**Passage provided**

1. A method for performing polymer analysis, comprising:

providing a sample and a polymer array, the polymer array having a plurality of spots;

providing a set of conditions that are selected to generate a response from selected spots;

applying the set of conditions to the sample; and

generating data corresponding to the response from the selected spots.

2. The method of claim 1, further comprising:

modifying the set of conditions applied to the sample until the data satisfy a criteria.

3. The method of claim 1, wherein providing a set of conditions comprises:

providing a set of hybridization conditions.

4. The method of claim 3, wherein providing a set of hybridization conditions comprises:

adjusting the hybridization conditions applied to the sample dynamically until hybridization data satisfies a hybridization criteria corresponding to the selected spots.

5. The method of claim 3, wherein the hybridization conditions are selected from: temperature of the polymer array, pH of the polymer array, a time period of the polymer array, and stringency of the polymer array, and combinations thereof.

6. The method of claim 1, wherein providing a set of conditions comprises:

providing a set of washing conditions.

7. The method of claim 6, wherein providing a set of washing conditions comprises:

adjusting the washing conditions applied to the sample dynamically until a washing data satisfy washing criteria corresponding to the selected spots.

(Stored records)
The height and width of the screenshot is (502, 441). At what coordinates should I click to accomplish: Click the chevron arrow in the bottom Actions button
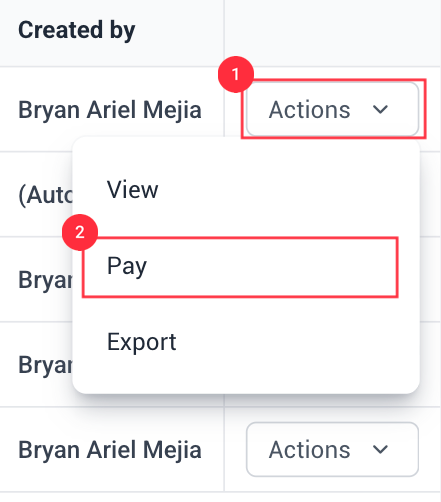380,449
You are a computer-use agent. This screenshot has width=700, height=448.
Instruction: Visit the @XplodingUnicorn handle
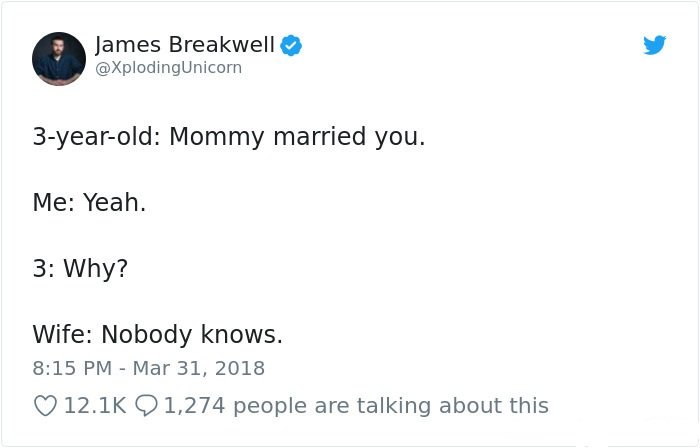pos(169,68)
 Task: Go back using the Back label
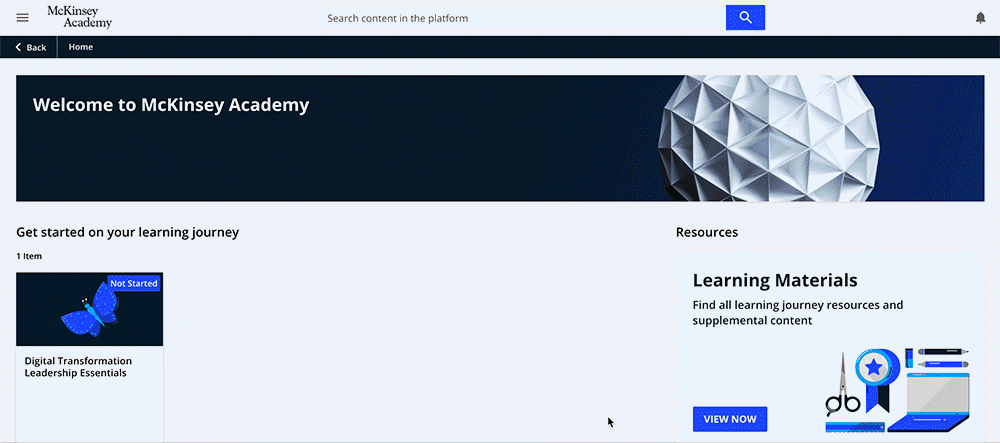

**Complete the following**
a – Answer these questions using the polymer analysis claims:
(i) According to claim 1, what does the polymer array have?
(ii) Which hybridization conditions does claim 5 list?
(iii) What kind of conditions does claim 6 say are provided?
b – Print the polymer analysis claims from "providing a set of conditions that" up to and including "of hybridization conditions.".
c – Write what comes next in the polymer analysis claims, starting after their final sentence.
The material above comes from a separate source that has no connection to the polymer analysis claims.

**Answer set**
a –
(i) A plurality of spots.
(ii) The temperature, pH, time period and stringency of the polymer array, and combinations thereof.
(iii) A set of washing conditions.

b –
providing a set of conditions that are selected to generate a response from selected spots;

applying the set of conditions to the sample; and

generating data corresponding to the response from the selected spots.

2. The method of claim 1, further comprising:

modifying the set of conditions applied to the sample until the data satisfy a criteria.

3. The method of claim 1, wherein providing a set of conditions comprises:

providing a set of hybridization conditions.

c –
8. The method of claim 6, wherein the washing conditions are selected from: temperature of the nucleic acid array, pH of the nucleic acid array, a time period of the nucleic acid array, and stringency of the nucleic acid array.

9. A method for performing a polymer array analysis, comprising:

providing a set of hybridization conditions and a set of wash conditions that are selected to generate a response for selected spots;

applying the hybridization conditions to the sample;

generating hybridization data corresponding to a first response from the selected spots;

adjusting the hybridization conditions applied to the sample until the hybridization data satisfy hybridization criteria;

applying the wash conditions to the sample;

generating washing data corresponding to a second response from the selected spots;

adjusting the washing conditions applied to the sample until the washing data satisfy washing criteria; and

generating polymer array data.

10. The method of claim 9, wherein the polymer array is selected from a polynucleotide array and a polypeptide array.

11. The method of claim 9, wherein the hybridization conditions are selected from: temperature of the polymer array, pH of the polymer array, a time period of the polymer array, and stringency of the polymer array, and combinations thereof.

12. The method of claim 9, wherein the washing conditions are selected from: temperature of the nucleic acid array, pH of the nucleic acid array, a time period of the nucleic acid array, and stringency of the nucleic acid array.

13. A system for performing polymer analysis, comprising:

a polymer control system operative to:

apply a set of conditions to a sample being analyzed using a polymer array, the polymer array having a plurality of spots, the set of conditions are selected to generate a response from the selected spots;

analyze data corresponding to the selected spots using the polymer control system; and

generate polymer array data.

14. The system of claim 13, wherein the polymer control system is stored on a computer-readable medium.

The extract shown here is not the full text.